▸ **Exercise aim**: Locate every line in the records below that contains the word "agent", and copy each one.

▸ **Provided data**:
- Opening Delimiter -
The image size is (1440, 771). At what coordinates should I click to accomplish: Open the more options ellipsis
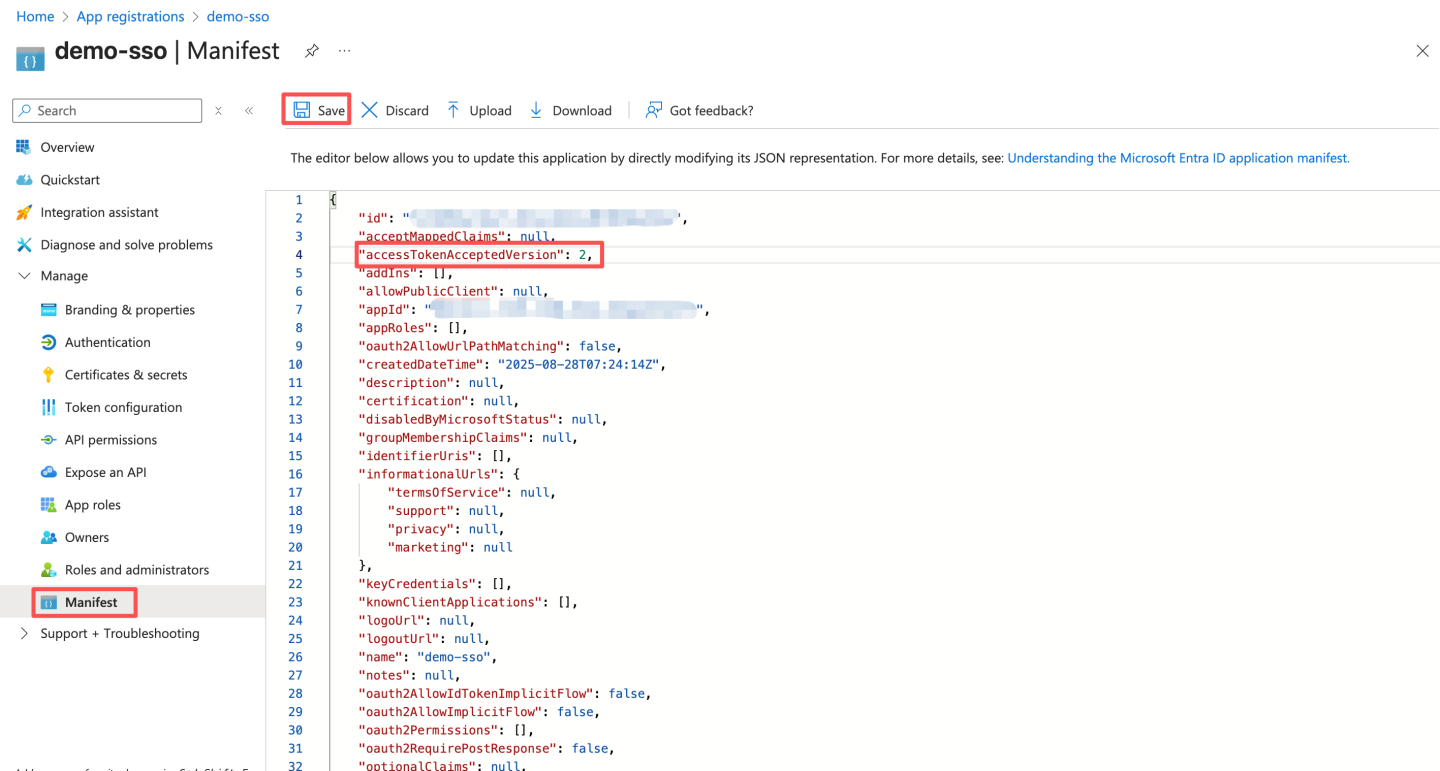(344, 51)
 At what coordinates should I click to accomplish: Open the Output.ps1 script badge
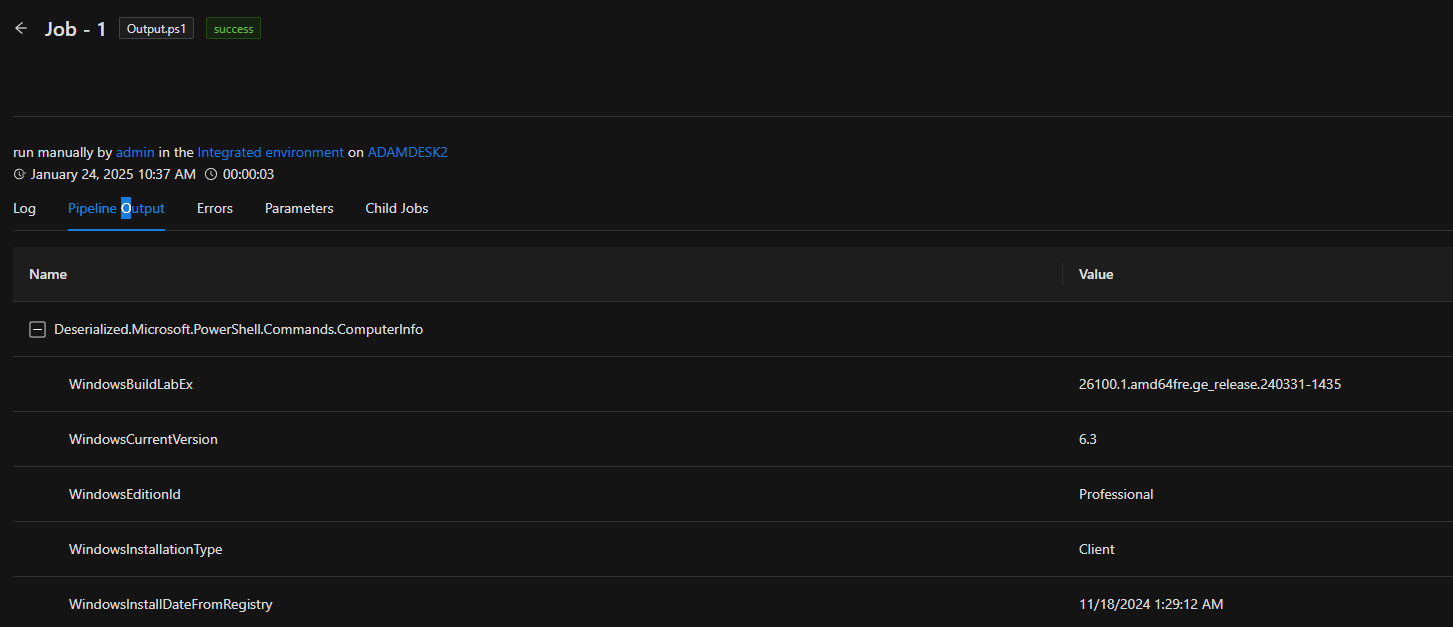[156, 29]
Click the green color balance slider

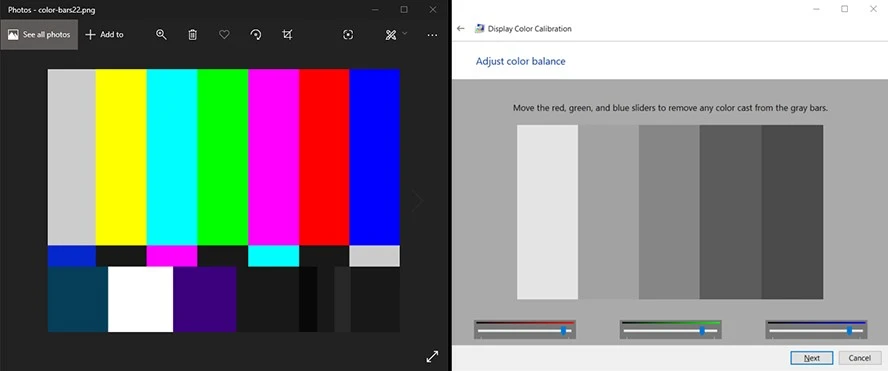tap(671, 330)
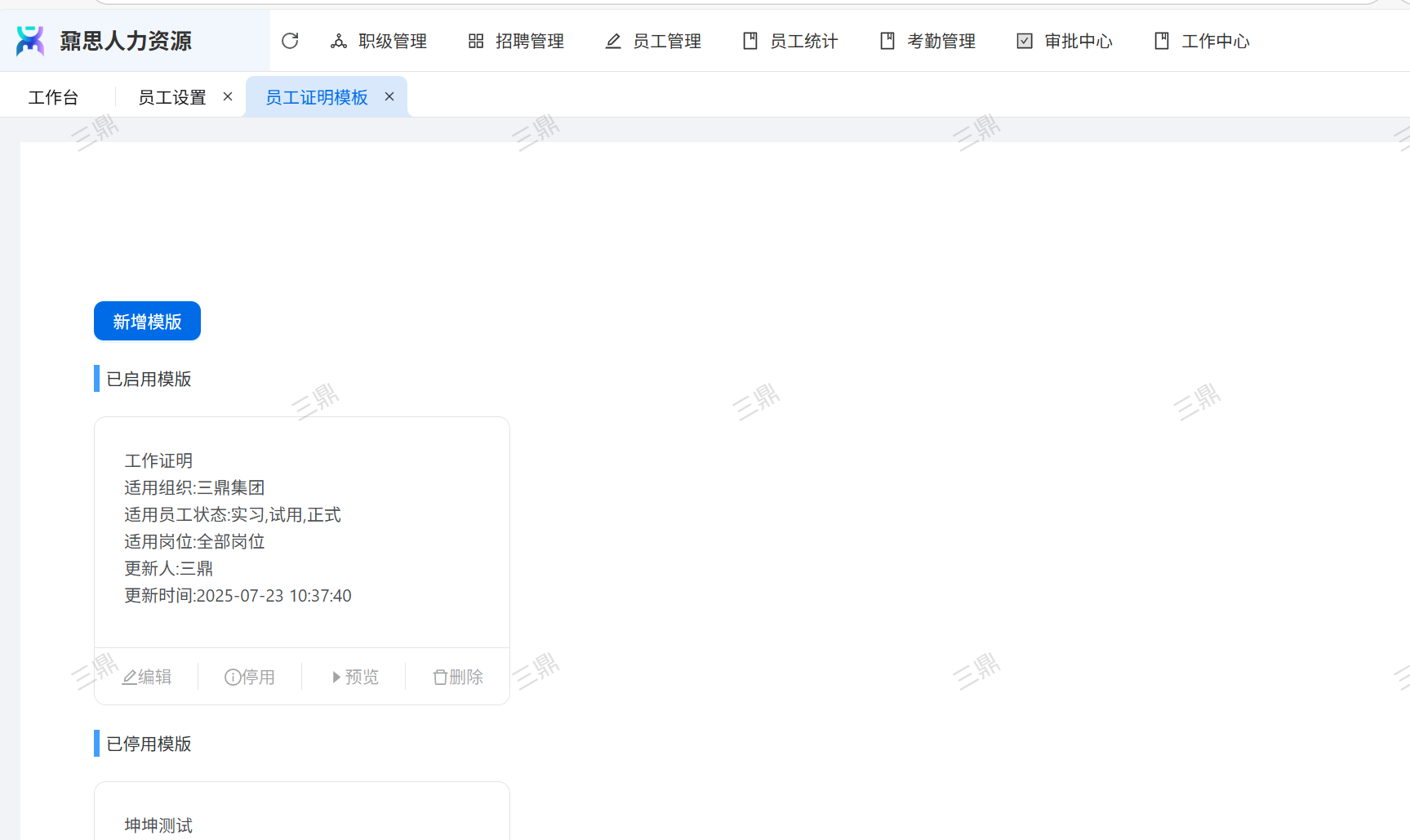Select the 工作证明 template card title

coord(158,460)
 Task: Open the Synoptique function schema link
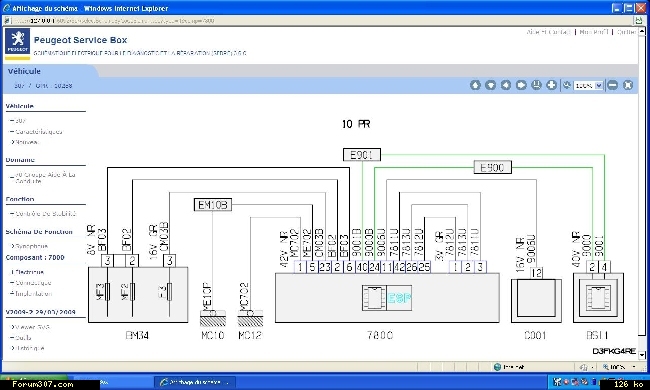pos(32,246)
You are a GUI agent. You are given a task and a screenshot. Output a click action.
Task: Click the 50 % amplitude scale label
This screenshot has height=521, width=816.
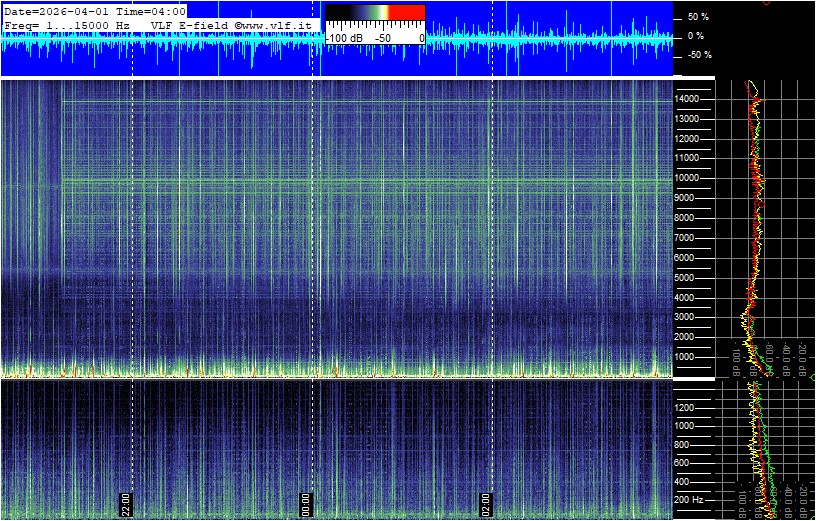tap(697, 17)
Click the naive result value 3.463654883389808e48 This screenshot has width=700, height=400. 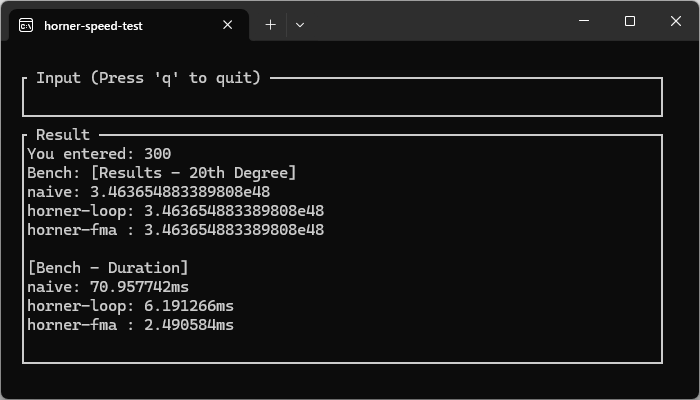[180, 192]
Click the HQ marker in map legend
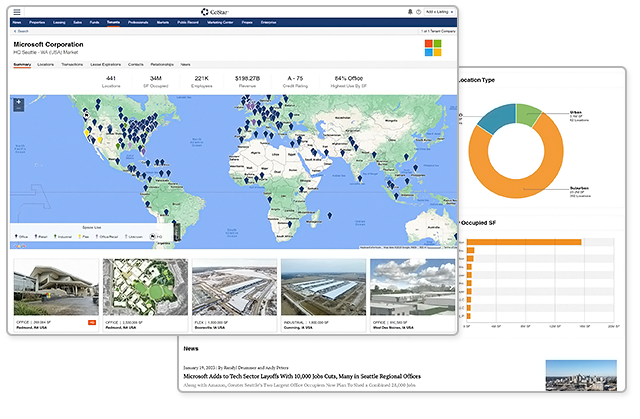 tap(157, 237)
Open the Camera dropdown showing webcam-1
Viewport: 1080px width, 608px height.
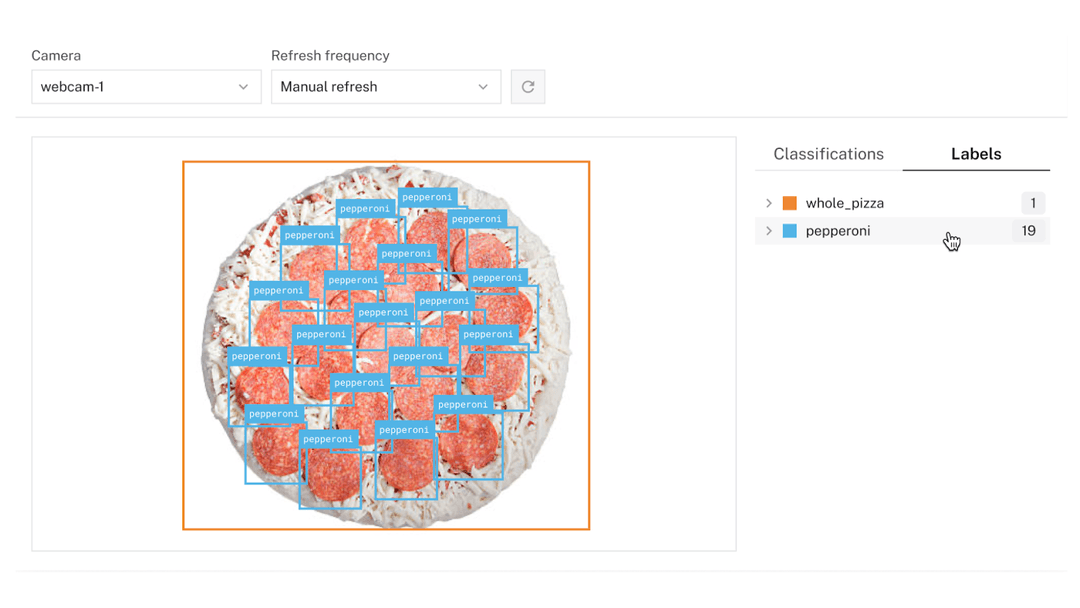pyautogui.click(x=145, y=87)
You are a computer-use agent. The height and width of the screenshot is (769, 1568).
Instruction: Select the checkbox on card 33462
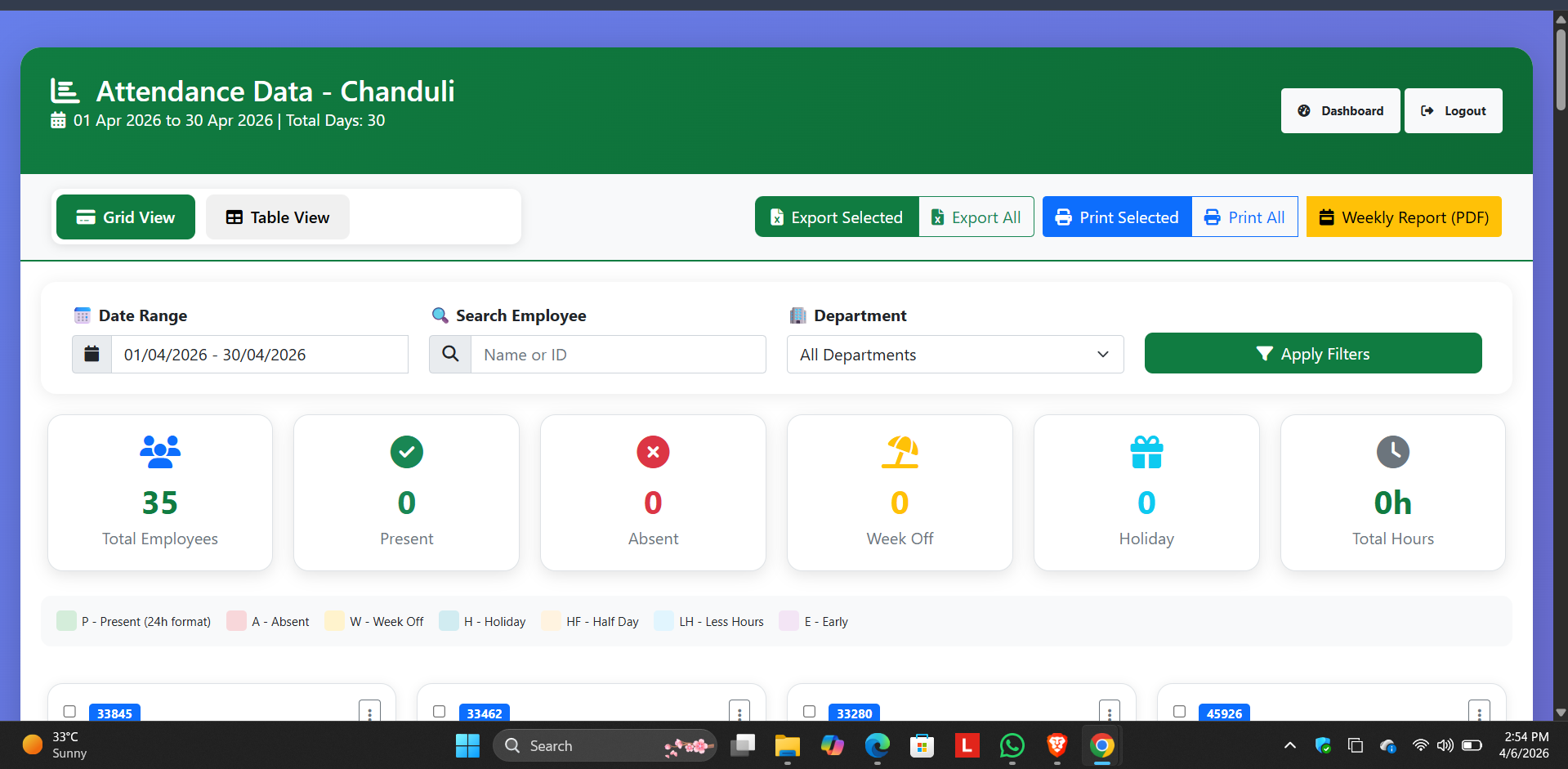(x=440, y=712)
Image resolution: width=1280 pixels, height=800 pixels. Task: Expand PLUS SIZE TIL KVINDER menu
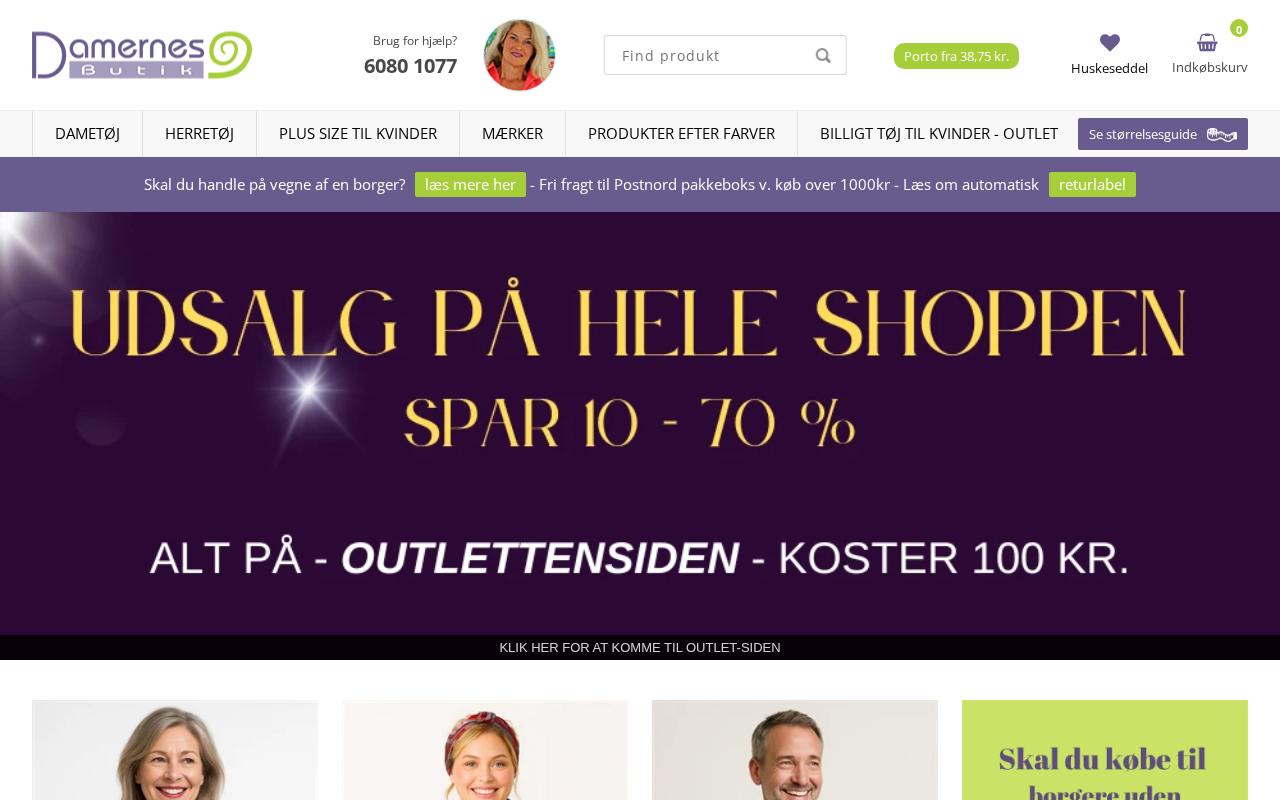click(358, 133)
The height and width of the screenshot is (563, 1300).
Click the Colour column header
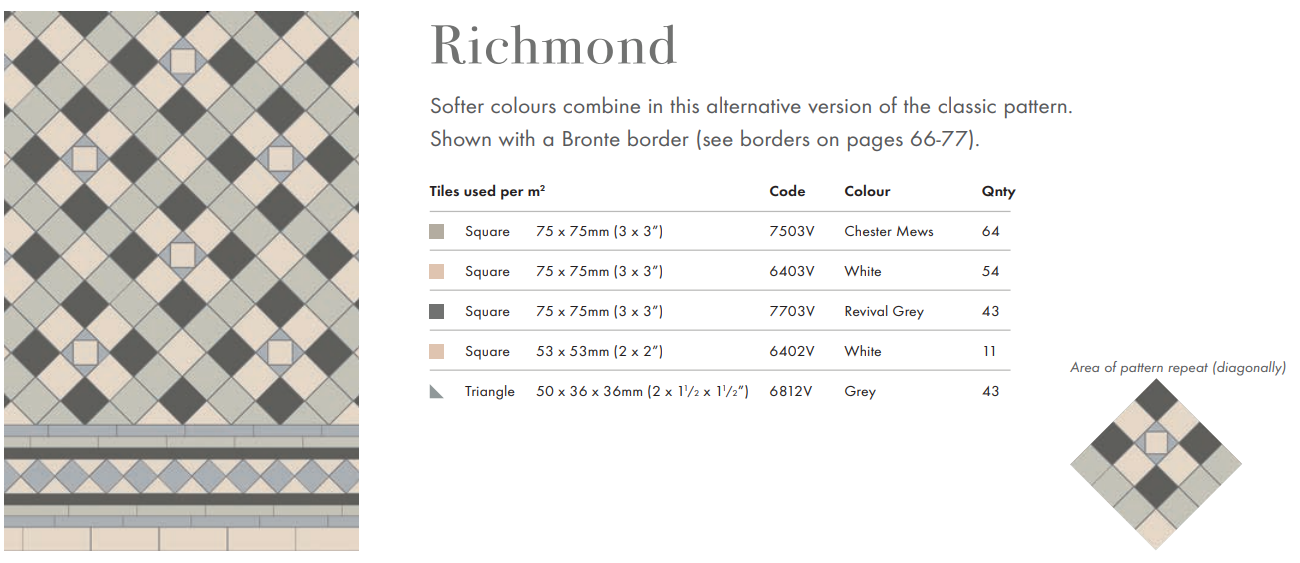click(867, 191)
- Closing Delimiter -
▸ **Output for this task**:
You are a GUI agent. You are given a task and a screenshot. Output a click action.
You are a computer-use agent. The height and width of the screenshot is (769, 1568).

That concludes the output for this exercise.